**Task inputs**:
□ □ □ □

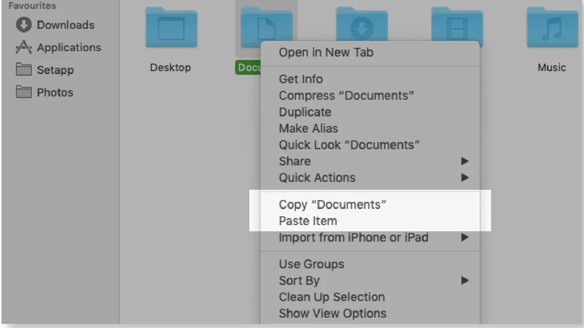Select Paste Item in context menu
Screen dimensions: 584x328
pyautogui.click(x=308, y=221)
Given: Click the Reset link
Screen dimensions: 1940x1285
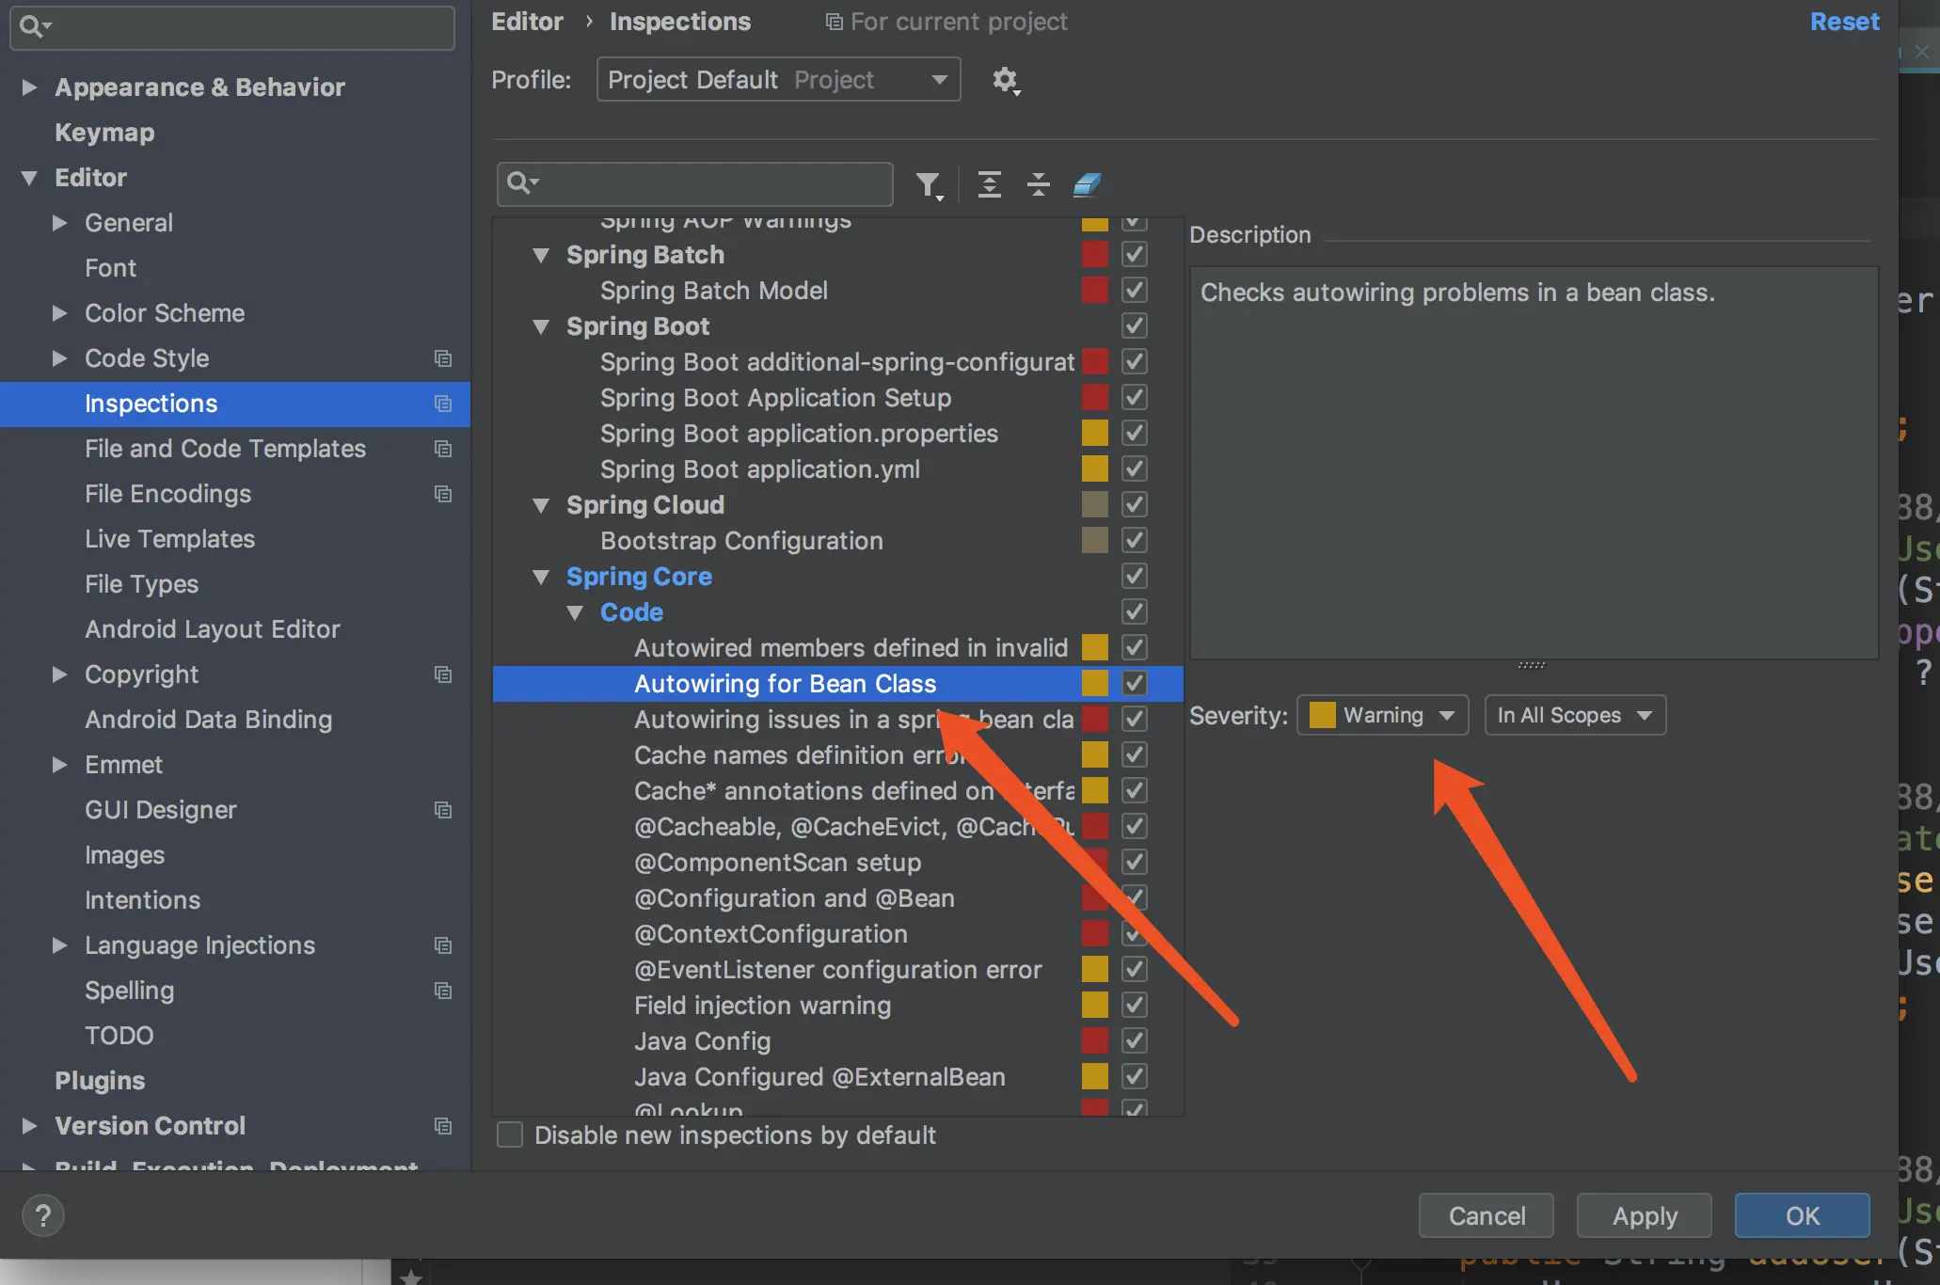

□ □ □ □

Put all of the records above into a numbered list with one line per item, leaving out blank lines and pictures.

1. Select Paste Item in context menu
2. Screen dimensions: 584x328
3. pyautogui.click(x=308, y=221)
4. Given: Click the Reset link
5. Screen dimensions: 1940x1285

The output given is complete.